NEW YORK Y LA CONQUISTA DE LA VERTICALIDAD: DEL HITO SIMBÓLICO A LA FUERZA DEL VACÍO - ARQ. MAXIMO MALDONADO SANTIAGO



A 20 años del ataque a las Torres Gemelas

Generalmente en el pasado la obra arquitectónica fue erigida con una intención monumentalista, el de dejar su huella en el tiempo, como el edificio religioso, el monumento propiamente dicho, edificios funerarios  o los palacios que representaban los “centros de poder”; todos ellos respondían a una necesidad que orbitaba en profundos estratos del alma colectiva. 

Muy diferente la obra arquitectónica que con el pasar del tiempo adquiere un valor histórico deviniendo en un símbolo debido a algún suceso de trascendencia social y que ya forma parte de la memoria colectiva, todo ello indiferente a la intención para la que fue concebido.

Este último es de la índole misma de la arquitectura de tiempos contemporáneos el cual dio paso a la aparición de nuevos temas, que se derivan del progreso industrial, tanto en el transporte como en la producción, materializada en un sinfín de edificios referidos a las nuevas necesidades. 

Por tanto, si la gran arquitectura histórica fue casi meramente monumental, en la era actual es casi íntegramente utilitaria o de carácter inédito, donde incluso podríamos afirmar que su carácter racional sobre lo formal y/o ornamental da paso a que ese carácter utilitario sea el eje simbólico. 






En uno de esos avatares de la historia es que surgen las emblemáticas Twin Towers (Torres Gemelas), su historia, o en el devenir de su relativamente efímera existencia, nos hace reflexionar sobre La representación arquitectónica, que tiene un desarrollo histórico paralelo a la historia de la civilización.

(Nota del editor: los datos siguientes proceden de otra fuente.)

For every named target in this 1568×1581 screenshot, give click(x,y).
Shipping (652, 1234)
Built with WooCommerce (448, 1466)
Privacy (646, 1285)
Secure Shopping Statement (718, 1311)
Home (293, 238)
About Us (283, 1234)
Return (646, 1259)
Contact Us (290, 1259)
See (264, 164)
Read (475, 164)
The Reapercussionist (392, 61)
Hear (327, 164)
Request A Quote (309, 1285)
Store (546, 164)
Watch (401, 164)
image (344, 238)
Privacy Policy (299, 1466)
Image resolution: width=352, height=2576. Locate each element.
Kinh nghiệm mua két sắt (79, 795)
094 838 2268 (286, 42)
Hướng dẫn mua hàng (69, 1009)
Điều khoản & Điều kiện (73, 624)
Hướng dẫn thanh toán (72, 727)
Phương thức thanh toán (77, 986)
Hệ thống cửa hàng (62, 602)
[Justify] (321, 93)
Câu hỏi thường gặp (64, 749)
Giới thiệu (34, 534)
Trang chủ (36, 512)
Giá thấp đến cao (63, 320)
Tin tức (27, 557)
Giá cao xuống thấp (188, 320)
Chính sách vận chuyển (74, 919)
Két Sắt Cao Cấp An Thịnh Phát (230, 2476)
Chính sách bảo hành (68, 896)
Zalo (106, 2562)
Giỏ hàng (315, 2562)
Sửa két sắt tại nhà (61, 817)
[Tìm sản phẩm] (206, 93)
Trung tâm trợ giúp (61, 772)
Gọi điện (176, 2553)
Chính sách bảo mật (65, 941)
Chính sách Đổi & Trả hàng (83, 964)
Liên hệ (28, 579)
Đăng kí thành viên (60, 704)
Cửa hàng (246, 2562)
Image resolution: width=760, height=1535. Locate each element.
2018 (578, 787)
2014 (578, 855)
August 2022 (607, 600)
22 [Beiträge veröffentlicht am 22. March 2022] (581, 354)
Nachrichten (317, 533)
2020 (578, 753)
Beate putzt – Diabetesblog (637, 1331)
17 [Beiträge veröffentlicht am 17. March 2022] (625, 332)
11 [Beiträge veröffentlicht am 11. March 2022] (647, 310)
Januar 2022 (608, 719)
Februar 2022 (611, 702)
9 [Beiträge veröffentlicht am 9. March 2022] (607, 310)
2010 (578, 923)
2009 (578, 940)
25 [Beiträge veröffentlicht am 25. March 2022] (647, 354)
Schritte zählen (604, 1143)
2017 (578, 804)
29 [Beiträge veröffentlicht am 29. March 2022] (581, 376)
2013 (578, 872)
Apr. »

Sabemos de modo general, que la arquitectura permite a la sociedad humana hablar de sí misma y hacer evidente las características especiales de su organización, poniendo en juego el sistema de valores éticos y estéticos vigentes.

Estos rascacielos no fueron ajenos a esa premisa y pusieron en evidencia, en este caso, que arquitectura y sociedad, soportan (necesariamente) el efecto de lo fortuito marcado por las características que asuma el contexto histórico; y es que “lo simbólico es aquello que ha trascendido de la significación a un nivel más profundo de apropiación, bajo un sustrato altamente cultural y antropológico” (Eska Elena Solano Meneses en “La interpretación simbólica de la arquitectura como mapa de la comprensión espacial: Una mirada desde la prosaica”).





Y siendo la nación de Estados Unidos una nación multicultural, estos dos descomunales hitos Arquitectónicos podrían haber soportado una lectura polarizada, además que los cambios acelerados y convulsionados de la sociedad en el tiempo que duro su relativa corta existencia, pusieron muy en evidencia otra premisa conocida: de que también en el transcurso del tiempo las lecturas posibles a nivel simbólico varían.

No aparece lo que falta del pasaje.